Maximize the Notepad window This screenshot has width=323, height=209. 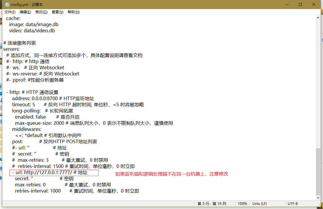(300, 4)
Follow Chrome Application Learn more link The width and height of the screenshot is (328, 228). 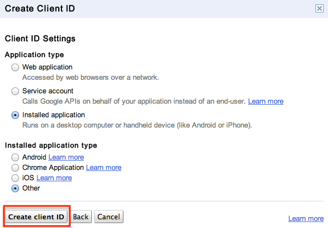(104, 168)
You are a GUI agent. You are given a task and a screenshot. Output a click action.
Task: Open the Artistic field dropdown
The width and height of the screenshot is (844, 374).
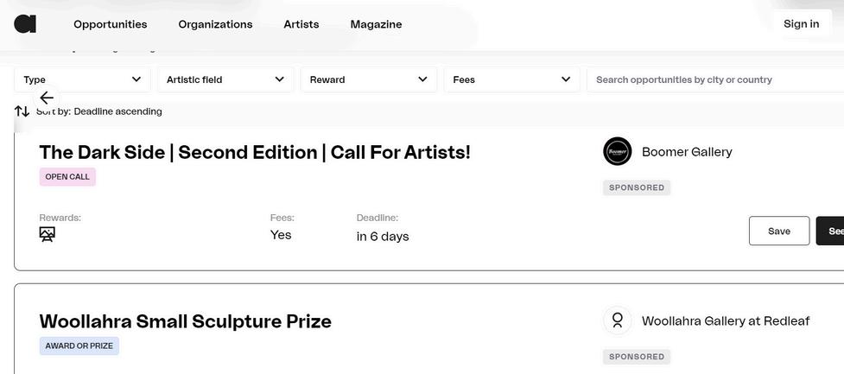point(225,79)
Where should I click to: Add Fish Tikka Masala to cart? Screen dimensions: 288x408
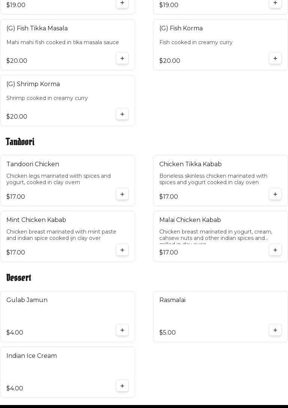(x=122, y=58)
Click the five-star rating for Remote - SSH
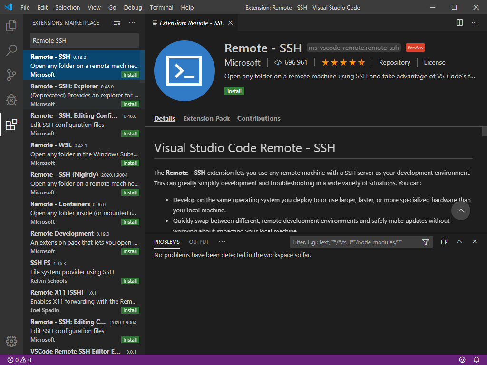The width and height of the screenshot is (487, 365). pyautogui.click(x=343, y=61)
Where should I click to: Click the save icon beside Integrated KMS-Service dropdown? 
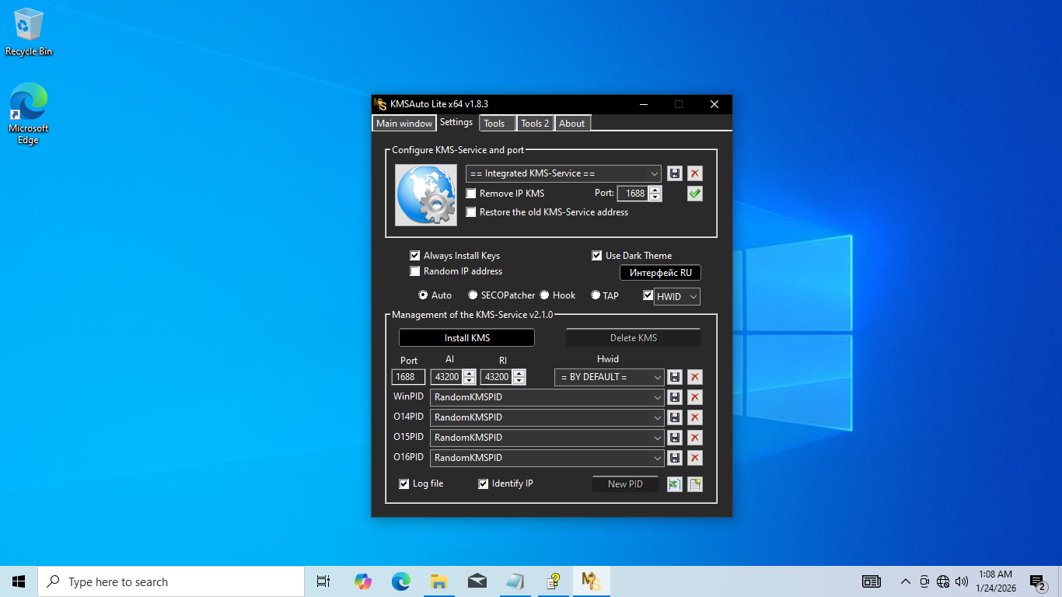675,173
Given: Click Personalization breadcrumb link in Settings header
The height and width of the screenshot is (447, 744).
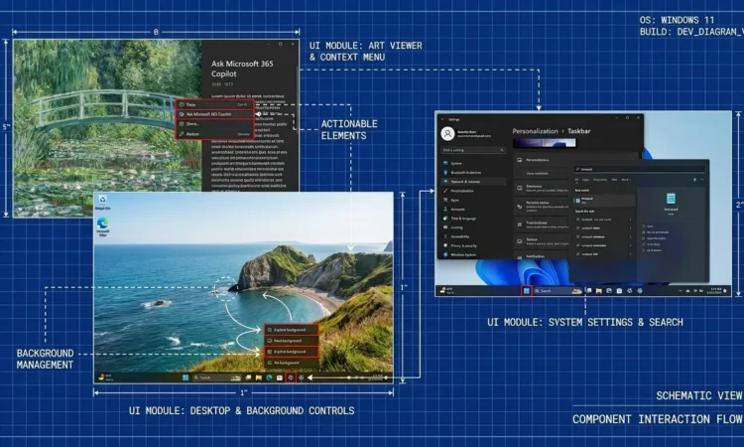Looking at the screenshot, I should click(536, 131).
---
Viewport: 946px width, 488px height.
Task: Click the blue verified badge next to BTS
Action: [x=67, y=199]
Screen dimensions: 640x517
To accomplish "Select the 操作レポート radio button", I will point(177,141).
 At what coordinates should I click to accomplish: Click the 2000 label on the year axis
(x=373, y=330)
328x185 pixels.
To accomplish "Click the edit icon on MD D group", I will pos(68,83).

§ Work to be completed
Filter the preceding entries down to the lines with "will".

§ Task result
To accomplish "Select the 操作レポート radio button", I will point(177,141).
To accomplish "Click the edit icon on MD D group", I will pos(68,83).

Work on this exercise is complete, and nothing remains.